## ABOUT THIS EXERCISE
Would you output the lines from the one containing "Click the 3993824" through the final line of the entries, exactly and with pictures omitted?

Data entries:
-- Opening Marker --

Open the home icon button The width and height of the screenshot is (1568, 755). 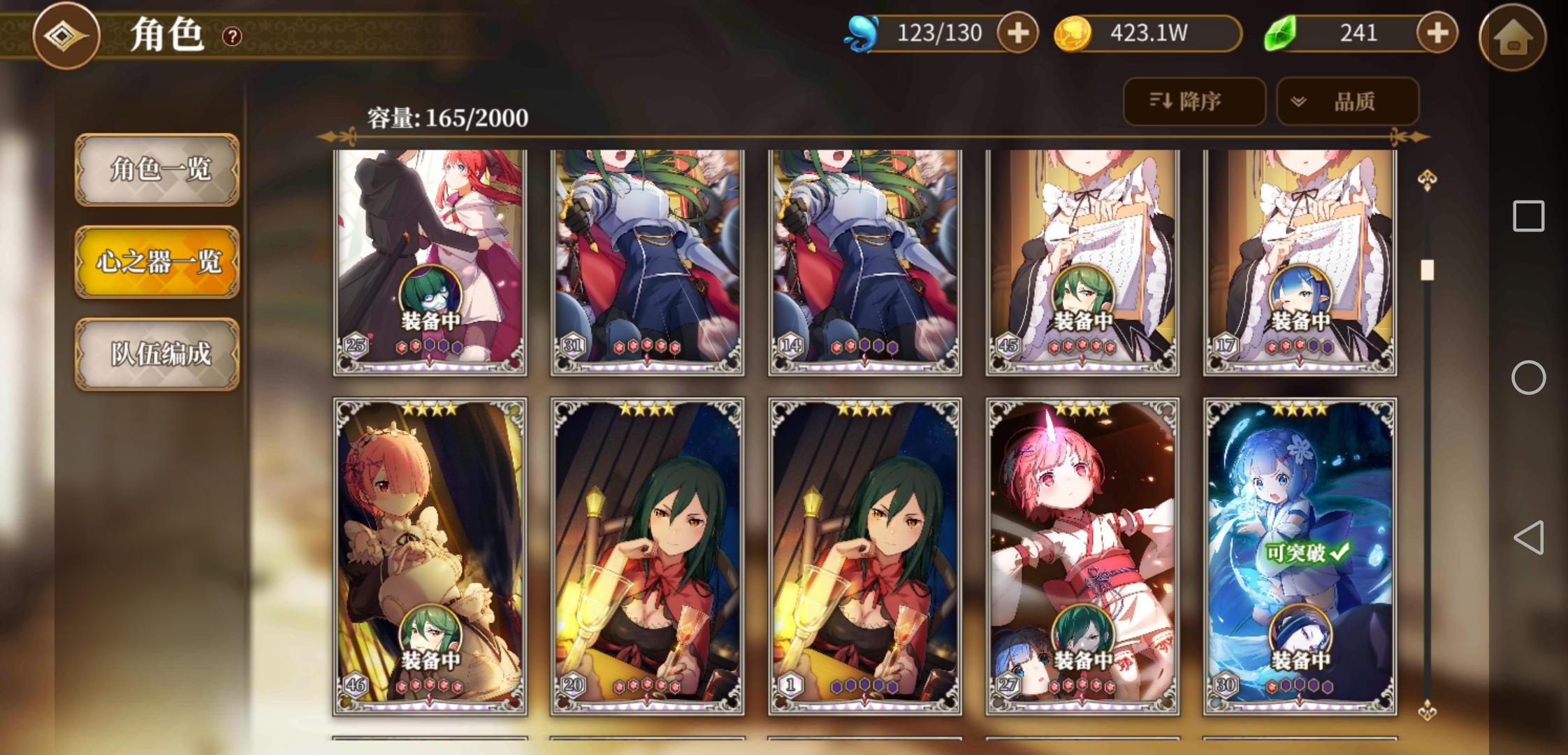(1513, 36)
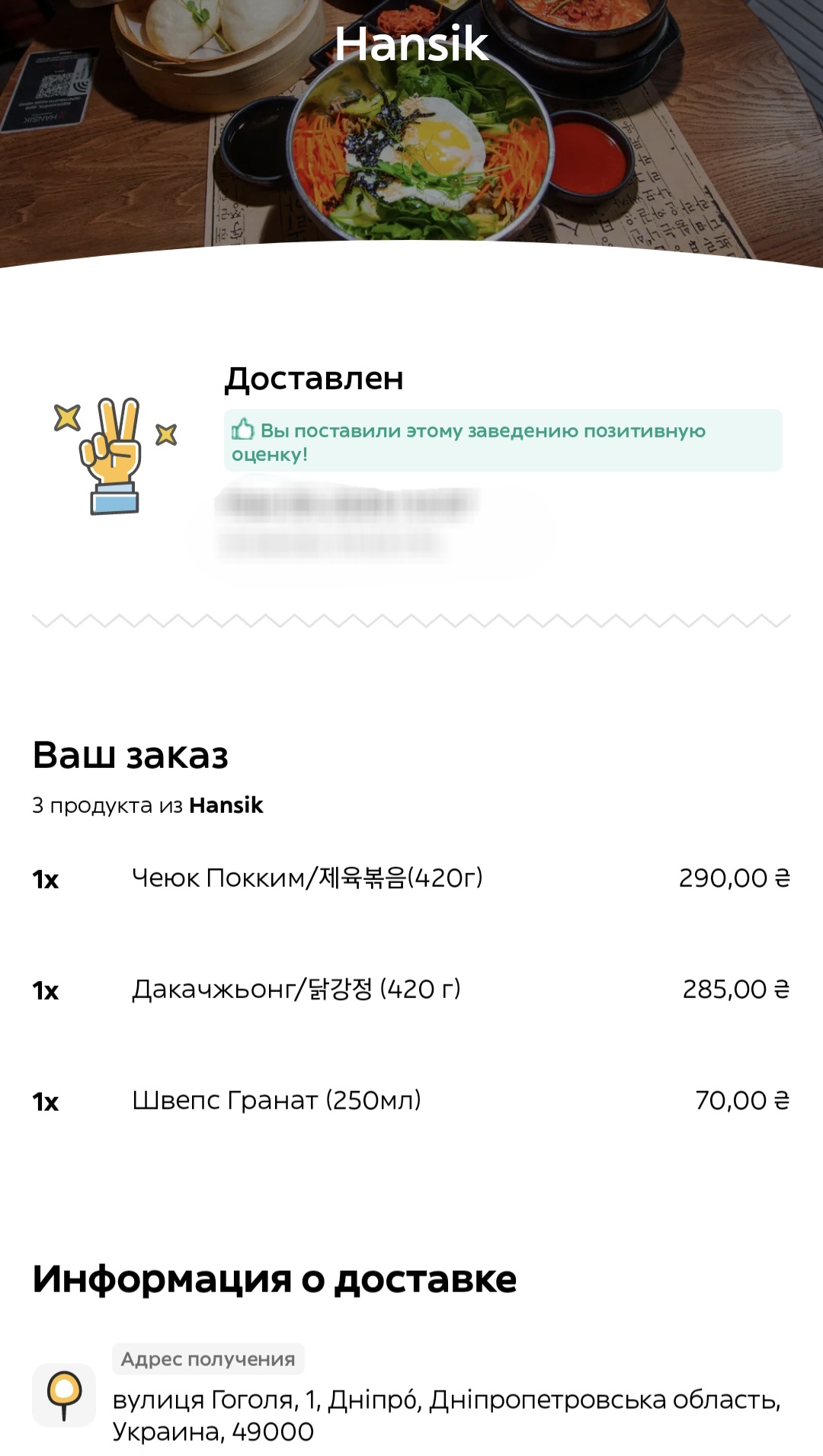
Task: Tap the yellow location pin icon
Action: 64,1395
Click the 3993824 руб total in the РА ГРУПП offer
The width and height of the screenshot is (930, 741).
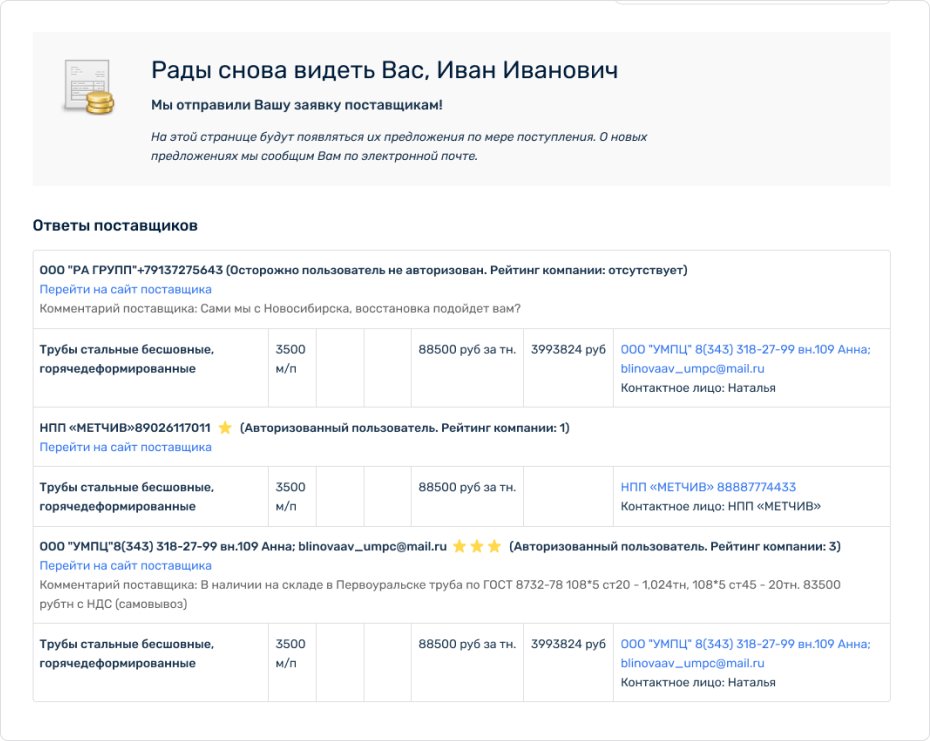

-- Closing Marker --

## PROBLEM SOLUTION
Click the 3993824 руб total in the РА ГРУПП offer
The width and height of the screenshot is (930, 741).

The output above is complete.